Segment Start: The data

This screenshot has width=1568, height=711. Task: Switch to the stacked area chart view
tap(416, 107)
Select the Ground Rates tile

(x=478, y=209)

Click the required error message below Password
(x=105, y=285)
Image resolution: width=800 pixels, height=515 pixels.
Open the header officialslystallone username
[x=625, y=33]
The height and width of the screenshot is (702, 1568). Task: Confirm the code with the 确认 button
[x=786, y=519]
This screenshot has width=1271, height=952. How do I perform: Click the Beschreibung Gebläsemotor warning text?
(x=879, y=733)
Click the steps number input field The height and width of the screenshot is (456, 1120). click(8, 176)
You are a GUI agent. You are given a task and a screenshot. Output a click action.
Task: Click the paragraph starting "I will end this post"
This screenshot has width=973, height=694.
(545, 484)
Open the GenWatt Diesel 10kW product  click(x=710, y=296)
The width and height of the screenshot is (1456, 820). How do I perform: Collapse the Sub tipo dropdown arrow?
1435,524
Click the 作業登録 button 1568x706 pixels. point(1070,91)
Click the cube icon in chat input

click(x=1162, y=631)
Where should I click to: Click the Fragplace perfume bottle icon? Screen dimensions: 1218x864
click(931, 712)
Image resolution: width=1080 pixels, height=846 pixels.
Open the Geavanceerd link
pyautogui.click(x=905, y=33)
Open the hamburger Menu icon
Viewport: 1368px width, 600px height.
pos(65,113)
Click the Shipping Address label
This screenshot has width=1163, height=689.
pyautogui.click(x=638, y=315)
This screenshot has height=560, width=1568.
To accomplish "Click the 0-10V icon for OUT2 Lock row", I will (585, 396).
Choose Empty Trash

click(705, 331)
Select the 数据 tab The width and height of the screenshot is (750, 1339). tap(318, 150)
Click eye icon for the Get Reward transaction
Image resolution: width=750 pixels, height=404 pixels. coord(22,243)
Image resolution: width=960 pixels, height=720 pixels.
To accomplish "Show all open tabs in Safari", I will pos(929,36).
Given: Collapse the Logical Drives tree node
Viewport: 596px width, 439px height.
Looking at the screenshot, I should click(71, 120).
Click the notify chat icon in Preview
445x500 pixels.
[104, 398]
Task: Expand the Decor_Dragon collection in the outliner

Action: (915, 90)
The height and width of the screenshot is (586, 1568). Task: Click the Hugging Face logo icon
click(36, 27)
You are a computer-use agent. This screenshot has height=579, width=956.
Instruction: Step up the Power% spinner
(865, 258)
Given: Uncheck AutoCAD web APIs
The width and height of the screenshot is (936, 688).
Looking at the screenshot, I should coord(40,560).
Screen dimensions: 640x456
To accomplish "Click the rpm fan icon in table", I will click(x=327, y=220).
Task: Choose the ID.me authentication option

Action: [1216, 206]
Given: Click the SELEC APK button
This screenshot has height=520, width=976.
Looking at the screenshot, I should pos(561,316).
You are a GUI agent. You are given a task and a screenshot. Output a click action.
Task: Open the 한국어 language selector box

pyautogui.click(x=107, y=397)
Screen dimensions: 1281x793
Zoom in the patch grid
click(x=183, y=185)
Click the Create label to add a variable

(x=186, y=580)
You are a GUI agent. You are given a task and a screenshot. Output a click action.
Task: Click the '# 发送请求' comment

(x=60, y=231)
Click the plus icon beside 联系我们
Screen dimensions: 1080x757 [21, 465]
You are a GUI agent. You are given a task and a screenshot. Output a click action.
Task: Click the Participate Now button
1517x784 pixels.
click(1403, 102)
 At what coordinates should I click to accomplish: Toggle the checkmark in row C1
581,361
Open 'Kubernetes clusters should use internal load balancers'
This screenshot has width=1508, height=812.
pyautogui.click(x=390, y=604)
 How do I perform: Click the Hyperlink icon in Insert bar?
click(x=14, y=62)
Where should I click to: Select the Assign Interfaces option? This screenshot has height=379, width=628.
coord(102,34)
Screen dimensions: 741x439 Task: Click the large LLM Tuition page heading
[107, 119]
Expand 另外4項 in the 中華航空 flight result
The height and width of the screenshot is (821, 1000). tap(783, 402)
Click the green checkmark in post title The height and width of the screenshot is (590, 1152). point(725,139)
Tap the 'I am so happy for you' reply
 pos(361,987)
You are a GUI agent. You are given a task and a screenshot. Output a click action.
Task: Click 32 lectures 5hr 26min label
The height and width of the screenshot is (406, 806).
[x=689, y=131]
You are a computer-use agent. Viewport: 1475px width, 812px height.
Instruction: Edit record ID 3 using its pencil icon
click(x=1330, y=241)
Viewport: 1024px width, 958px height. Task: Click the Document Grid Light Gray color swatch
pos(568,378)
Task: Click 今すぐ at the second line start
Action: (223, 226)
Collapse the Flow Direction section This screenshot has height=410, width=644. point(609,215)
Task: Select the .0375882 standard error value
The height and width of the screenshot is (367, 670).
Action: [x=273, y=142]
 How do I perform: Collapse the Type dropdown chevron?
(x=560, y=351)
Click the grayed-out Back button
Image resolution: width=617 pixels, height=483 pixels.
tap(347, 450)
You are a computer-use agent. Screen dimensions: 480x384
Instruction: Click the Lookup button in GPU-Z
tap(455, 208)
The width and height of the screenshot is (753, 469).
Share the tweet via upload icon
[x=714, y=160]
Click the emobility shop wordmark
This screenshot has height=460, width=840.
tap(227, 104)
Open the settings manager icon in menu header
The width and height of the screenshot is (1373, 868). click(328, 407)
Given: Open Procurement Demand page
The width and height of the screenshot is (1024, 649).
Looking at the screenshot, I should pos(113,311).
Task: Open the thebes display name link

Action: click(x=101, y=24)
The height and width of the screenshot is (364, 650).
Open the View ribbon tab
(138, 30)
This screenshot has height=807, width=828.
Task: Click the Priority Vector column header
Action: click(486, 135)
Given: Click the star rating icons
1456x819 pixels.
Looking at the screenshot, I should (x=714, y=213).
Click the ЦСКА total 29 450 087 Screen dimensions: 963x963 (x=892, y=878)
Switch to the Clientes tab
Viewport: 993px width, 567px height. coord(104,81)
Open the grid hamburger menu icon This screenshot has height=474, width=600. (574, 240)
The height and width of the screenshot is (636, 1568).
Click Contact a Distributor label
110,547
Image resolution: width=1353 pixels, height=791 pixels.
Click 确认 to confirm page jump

Segment End: The data

__Activity__
Reproduce every line from the entries that holds the word "will".

__Answer__
Task: Click the paragraph starting "I will end this post"
To accomplish "Click the 0-10V icon for OUT2 Lock row", I will (585, 396).
To accomplish "Show all open tabs in Safari", I will pos(929,36).
To accomplish "Click the rpm fan icon in table", I will click(x=327, y=220).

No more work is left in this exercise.